Problem: After reading the entries below, copy word for word the lines from the first through the line containing "Open the List Editors panel", and stop there.

Record set:
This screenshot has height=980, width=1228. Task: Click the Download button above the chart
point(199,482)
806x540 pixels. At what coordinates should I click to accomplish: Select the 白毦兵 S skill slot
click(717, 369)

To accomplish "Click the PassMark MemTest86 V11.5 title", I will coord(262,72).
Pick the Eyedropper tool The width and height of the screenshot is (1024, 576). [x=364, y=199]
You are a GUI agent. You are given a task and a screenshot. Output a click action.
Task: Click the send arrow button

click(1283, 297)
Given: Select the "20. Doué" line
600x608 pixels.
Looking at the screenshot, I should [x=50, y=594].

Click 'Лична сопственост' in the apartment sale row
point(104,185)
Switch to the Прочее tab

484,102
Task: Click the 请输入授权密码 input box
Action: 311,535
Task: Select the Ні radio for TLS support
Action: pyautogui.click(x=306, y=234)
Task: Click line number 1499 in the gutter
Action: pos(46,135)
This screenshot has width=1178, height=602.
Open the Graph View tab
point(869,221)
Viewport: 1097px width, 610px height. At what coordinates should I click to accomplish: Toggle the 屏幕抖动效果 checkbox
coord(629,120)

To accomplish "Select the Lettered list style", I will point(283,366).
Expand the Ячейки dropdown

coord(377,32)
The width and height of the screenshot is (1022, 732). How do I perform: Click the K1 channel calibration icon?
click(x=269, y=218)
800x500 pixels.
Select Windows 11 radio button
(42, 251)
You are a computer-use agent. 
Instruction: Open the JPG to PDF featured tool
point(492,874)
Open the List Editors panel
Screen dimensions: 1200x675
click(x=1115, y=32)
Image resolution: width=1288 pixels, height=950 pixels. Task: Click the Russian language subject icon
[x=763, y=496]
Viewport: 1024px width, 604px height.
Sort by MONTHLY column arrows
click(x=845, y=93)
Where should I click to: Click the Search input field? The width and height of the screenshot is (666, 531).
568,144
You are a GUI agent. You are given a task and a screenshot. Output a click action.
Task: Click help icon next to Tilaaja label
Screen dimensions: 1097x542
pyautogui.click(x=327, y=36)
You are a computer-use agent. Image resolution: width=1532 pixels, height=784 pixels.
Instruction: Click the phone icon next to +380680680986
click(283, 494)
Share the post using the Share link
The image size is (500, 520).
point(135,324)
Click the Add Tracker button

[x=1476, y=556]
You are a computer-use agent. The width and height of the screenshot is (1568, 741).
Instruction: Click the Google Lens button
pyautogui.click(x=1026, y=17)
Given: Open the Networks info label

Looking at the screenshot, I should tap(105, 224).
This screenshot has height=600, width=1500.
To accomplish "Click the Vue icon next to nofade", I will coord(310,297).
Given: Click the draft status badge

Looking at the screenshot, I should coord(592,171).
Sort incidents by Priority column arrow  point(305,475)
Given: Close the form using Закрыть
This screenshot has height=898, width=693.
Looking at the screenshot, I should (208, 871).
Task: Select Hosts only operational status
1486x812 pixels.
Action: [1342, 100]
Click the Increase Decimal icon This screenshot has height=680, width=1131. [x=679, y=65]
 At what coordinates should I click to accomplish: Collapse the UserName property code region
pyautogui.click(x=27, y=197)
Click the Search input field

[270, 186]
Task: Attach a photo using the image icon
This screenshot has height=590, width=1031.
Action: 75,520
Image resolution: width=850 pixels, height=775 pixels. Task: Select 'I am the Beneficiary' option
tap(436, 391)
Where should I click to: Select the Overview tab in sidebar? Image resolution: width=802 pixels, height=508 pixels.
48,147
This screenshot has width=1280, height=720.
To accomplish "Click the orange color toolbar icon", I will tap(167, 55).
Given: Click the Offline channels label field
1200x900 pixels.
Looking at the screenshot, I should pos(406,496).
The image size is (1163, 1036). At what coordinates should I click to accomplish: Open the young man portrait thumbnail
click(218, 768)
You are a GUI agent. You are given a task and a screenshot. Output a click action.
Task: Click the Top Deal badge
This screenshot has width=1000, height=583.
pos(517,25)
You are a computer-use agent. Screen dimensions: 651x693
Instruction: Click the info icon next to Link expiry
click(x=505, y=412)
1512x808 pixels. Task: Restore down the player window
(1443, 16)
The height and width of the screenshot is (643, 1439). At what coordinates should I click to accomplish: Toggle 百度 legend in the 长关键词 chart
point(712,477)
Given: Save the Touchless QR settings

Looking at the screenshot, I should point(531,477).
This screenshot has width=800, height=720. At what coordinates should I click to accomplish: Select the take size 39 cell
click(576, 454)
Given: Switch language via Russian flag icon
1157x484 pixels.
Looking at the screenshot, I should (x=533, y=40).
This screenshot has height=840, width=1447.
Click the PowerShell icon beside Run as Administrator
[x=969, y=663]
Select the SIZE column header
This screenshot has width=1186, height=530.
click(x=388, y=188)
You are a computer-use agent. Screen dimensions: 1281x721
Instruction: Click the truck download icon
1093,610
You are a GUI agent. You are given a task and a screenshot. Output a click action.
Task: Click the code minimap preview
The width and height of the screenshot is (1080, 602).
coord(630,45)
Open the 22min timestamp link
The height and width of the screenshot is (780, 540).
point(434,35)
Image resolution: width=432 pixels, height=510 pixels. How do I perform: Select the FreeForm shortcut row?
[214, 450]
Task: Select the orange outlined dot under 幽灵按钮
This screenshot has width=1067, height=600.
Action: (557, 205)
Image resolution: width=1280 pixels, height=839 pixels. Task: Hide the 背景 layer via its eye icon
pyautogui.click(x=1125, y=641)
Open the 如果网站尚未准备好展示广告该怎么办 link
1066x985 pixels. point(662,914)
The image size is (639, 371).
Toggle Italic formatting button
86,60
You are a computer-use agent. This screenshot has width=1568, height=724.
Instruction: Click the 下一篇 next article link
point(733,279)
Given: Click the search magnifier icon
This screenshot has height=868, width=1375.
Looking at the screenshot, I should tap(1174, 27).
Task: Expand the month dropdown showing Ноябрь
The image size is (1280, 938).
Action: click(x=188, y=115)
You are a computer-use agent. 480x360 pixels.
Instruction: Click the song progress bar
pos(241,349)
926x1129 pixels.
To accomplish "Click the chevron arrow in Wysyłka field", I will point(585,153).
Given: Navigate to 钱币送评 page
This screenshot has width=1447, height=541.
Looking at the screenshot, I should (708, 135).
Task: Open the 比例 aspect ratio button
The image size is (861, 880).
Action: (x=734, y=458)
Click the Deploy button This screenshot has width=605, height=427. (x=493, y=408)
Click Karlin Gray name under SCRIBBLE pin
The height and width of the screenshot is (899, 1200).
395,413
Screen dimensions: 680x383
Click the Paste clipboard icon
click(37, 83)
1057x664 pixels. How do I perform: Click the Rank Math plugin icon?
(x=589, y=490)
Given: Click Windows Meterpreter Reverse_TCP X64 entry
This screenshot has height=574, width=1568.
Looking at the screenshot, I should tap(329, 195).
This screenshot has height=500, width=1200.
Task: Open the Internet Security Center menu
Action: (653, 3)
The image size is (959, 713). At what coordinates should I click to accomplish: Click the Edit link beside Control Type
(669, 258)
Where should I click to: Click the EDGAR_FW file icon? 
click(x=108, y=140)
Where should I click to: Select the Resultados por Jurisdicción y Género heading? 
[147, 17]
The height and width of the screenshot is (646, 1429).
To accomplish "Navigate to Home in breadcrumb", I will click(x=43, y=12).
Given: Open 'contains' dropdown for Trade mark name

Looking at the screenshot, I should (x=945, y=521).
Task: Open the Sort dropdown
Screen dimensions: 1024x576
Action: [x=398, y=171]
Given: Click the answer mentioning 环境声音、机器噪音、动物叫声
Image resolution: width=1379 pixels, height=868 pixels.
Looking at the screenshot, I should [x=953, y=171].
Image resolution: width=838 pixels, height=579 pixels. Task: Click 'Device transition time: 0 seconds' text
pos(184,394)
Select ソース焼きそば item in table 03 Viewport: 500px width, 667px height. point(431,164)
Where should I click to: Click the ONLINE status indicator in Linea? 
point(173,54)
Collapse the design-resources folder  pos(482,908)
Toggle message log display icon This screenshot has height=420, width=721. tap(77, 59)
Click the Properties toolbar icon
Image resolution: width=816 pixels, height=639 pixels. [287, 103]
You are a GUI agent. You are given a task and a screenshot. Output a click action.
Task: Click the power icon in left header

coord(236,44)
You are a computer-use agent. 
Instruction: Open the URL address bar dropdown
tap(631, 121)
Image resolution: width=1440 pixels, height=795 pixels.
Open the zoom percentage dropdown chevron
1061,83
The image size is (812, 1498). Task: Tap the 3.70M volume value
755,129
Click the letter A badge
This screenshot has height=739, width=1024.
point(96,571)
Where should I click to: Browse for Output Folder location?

Answer space:
This screenshot has height=980, width=1228. Task: Click the Download button above the chart
point(199,482)
806x540 pixels. At what coordinates should I click to accomplish: Select the 白毦兵 S skill slot
click(717, 369)

To accomplish "Click the PassMark MemTest86 V11.5 title", I will coord(262,72).
Pick the Eyedropper tool The width and height of the screenshot is (1024, 576). [x=364, y=199]
You are a GUI agent. You are given a task and a screenshot. Output a click action.
Task: Click the send arrow button

click(1283, 297)
Given: Select the "20. Doué" line
600x608 pixels.
Looking at the screenshot, I should [x=50, y=594].

Click 'Лична сопственост' in the apartment sale row
point(104,185)
Switch to the Прочее tab

484,102
Task: Click the 请输入授权密码 input box
Action: 311,535
Task: Select the Ні radio for TLS support
Action: pyautogui.click(x=306, y=234)
Task: Click line number 1499 in the gutter
Action: pos(46,135)
This screenshot has width=1178, height=602.
Open the Graph View tab
point(869,221)
Viewport: 1097px width, 610px height. At what coordinates should I click to accomplish: Toggle the 屏幕抖动效果 checkbox
coord(629,120)

To accomplish "Select the Lettered list style", I will point(283,366).
Expand the Ячейки dropdown

coord(377,32)
The width and height of the screenshot is (1022, 732). How do I perform: Click the K1 channel calibration icon?
click(x=269, y=218)
800x500 pixels.
Select Windows 11 radio button
(42, 251)
You are a computer-use agent. 
Instruction: Open the JPG to PDF featured tool
point(492,874)
Open the List Editors panel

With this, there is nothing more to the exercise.